* WHAT YOU NEED TO DO
Return every line of the listing that includes the string "input".

* DATA IN THIS EXERCISE

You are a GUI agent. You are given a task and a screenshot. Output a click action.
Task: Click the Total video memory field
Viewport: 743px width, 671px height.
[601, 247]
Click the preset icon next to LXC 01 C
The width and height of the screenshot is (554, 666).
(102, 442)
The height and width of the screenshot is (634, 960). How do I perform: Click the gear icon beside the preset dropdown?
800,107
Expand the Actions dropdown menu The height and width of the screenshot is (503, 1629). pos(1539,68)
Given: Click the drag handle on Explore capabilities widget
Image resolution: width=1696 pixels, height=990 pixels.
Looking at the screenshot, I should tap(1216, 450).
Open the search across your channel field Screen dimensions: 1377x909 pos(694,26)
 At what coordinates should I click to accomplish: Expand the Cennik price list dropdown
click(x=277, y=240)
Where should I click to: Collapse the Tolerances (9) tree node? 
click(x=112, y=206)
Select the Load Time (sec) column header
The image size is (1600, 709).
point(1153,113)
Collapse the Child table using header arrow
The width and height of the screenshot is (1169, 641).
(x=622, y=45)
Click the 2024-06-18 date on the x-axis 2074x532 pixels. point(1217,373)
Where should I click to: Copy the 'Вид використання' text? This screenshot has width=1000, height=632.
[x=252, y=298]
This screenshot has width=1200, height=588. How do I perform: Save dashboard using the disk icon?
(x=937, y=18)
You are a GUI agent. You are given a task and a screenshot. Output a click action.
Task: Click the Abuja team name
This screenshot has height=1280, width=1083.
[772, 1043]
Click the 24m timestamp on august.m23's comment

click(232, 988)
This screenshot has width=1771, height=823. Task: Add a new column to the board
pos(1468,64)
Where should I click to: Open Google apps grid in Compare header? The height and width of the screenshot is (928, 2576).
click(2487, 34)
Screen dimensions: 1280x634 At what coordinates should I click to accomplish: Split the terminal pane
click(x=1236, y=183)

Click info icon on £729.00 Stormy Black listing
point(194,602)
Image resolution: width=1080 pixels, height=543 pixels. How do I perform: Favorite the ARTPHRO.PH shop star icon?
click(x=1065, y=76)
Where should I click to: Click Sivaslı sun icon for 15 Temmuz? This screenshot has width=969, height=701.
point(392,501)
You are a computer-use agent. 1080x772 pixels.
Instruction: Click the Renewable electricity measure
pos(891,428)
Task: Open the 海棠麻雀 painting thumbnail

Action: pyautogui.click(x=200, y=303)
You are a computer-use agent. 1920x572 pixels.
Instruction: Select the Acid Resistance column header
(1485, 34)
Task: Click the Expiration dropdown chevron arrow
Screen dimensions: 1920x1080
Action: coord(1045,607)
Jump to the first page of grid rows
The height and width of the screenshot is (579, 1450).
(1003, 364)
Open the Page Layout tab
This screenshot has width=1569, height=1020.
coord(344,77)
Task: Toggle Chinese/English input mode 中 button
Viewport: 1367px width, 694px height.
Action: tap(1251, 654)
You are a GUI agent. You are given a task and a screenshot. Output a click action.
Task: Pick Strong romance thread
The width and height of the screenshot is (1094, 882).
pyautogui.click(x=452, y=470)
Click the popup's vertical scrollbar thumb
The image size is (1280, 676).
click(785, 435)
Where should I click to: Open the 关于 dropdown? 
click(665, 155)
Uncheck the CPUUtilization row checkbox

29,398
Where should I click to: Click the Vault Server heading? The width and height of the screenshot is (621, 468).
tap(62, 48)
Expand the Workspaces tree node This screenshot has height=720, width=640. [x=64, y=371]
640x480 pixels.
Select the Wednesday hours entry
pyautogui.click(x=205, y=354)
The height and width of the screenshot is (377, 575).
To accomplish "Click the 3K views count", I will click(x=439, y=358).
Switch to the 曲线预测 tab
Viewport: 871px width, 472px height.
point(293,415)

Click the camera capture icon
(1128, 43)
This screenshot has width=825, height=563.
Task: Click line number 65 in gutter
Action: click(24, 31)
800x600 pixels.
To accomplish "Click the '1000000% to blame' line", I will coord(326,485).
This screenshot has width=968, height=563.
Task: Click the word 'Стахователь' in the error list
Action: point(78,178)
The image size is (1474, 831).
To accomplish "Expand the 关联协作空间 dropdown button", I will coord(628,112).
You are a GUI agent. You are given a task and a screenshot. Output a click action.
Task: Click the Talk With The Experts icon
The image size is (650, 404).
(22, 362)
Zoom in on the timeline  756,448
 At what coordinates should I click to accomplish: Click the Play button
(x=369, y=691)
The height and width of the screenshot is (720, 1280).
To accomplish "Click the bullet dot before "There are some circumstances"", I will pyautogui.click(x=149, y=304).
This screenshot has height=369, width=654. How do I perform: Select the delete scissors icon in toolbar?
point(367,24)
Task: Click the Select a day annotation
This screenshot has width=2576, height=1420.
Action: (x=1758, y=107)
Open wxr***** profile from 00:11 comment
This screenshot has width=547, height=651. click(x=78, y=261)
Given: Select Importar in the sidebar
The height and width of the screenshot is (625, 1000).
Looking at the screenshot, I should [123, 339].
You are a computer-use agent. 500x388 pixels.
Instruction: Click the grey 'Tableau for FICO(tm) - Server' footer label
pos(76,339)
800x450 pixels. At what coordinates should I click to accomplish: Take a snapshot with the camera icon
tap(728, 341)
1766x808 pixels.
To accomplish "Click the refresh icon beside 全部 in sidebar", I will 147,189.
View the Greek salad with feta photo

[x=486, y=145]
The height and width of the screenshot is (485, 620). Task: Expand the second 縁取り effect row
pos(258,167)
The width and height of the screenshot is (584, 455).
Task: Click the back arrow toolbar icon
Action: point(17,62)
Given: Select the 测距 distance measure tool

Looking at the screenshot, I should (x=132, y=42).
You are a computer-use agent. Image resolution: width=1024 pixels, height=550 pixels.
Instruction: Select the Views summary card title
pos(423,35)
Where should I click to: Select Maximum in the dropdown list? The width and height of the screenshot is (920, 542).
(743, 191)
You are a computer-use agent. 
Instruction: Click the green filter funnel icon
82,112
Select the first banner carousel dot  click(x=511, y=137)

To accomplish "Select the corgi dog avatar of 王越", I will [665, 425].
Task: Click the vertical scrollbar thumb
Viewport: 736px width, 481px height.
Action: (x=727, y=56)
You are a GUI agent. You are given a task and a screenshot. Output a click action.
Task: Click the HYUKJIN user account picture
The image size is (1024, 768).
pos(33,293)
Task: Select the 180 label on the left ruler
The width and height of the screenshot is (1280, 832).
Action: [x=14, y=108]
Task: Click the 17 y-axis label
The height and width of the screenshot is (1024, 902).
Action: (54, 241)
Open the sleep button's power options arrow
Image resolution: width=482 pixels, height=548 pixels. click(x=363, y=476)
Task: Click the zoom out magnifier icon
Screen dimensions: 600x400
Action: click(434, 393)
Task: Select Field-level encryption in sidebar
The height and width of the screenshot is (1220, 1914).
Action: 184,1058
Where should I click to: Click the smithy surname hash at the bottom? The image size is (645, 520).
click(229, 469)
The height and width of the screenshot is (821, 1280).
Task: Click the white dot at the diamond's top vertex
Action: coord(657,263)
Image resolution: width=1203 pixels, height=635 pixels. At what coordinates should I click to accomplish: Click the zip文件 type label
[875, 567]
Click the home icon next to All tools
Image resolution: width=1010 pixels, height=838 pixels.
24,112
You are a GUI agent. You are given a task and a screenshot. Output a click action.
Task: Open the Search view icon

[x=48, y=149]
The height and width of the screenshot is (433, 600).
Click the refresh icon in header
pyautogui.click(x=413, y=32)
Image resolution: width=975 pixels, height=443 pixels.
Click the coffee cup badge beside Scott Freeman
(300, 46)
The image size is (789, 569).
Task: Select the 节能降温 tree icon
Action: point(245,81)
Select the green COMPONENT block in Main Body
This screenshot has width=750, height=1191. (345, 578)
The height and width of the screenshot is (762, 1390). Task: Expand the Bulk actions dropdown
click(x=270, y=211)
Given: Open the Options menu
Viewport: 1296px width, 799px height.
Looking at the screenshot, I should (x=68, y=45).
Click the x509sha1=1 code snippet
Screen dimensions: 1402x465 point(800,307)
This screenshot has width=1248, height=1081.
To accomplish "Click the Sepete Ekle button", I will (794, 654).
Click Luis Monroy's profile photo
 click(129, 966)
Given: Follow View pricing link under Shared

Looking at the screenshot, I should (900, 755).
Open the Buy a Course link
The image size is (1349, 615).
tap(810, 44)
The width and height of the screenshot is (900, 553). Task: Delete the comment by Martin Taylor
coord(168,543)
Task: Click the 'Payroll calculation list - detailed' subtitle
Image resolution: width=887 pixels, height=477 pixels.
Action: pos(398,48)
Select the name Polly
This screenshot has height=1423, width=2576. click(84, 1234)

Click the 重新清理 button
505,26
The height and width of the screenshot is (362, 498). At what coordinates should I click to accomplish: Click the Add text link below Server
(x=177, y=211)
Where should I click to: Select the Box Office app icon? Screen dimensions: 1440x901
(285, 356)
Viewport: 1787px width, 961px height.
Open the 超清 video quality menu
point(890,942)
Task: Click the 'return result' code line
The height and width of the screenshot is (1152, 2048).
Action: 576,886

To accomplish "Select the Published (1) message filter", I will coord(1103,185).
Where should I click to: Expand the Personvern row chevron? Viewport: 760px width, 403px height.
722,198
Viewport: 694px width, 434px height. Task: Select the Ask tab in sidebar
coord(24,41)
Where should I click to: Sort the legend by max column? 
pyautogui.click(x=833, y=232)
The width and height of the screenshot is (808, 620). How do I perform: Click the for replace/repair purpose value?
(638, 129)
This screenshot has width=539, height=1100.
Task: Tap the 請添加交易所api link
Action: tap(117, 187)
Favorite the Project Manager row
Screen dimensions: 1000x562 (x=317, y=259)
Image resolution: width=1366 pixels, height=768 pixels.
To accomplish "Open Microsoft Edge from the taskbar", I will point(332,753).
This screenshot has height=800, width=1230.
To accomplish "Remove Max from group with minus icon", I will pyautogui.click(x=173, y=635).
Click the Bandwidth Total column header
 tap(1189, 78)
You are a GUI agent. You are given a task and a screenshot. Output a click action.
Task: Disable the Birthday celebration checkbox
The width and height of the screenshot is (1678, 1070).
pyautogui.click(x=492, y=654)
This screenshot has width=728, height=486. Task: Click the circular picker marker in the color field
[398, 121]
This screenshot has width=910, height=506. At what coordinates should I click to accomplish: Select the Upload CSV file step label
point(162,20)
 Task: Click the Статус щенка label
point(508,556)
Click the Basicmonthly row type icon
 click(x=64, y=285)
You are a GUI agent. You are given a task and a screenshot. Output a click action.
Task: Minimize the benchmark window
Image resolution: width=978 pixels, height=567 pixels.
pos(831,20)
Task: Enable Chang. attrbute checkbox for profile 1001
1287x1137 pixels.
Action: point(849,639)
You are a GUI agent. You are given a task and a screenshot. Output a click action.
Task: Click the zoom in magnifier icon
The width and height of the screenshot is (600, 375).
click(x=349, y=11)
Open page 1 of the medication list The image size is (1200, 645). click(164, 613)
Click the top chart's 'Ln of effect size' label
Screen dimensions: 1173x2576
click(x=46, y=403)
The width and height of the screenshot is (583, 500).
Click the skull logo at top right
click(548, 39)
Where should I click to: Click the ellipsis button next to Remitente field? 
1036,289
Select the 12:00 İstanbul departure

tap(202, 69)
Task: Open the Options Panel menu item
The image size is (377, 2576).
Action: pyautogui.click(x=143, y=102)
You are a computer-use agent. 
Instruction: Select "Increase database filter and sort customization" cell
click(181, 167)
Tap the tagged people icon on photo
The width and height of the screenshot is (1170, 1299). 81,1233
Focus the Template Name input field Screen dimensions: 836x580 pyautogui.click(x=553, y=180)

* ANSWER SECTION
Task: Toggle Chinese/English input mode 中 button
Focus the Template Name input field Screen dimensions: 836x580 pyautogui.click(x=553, y=180)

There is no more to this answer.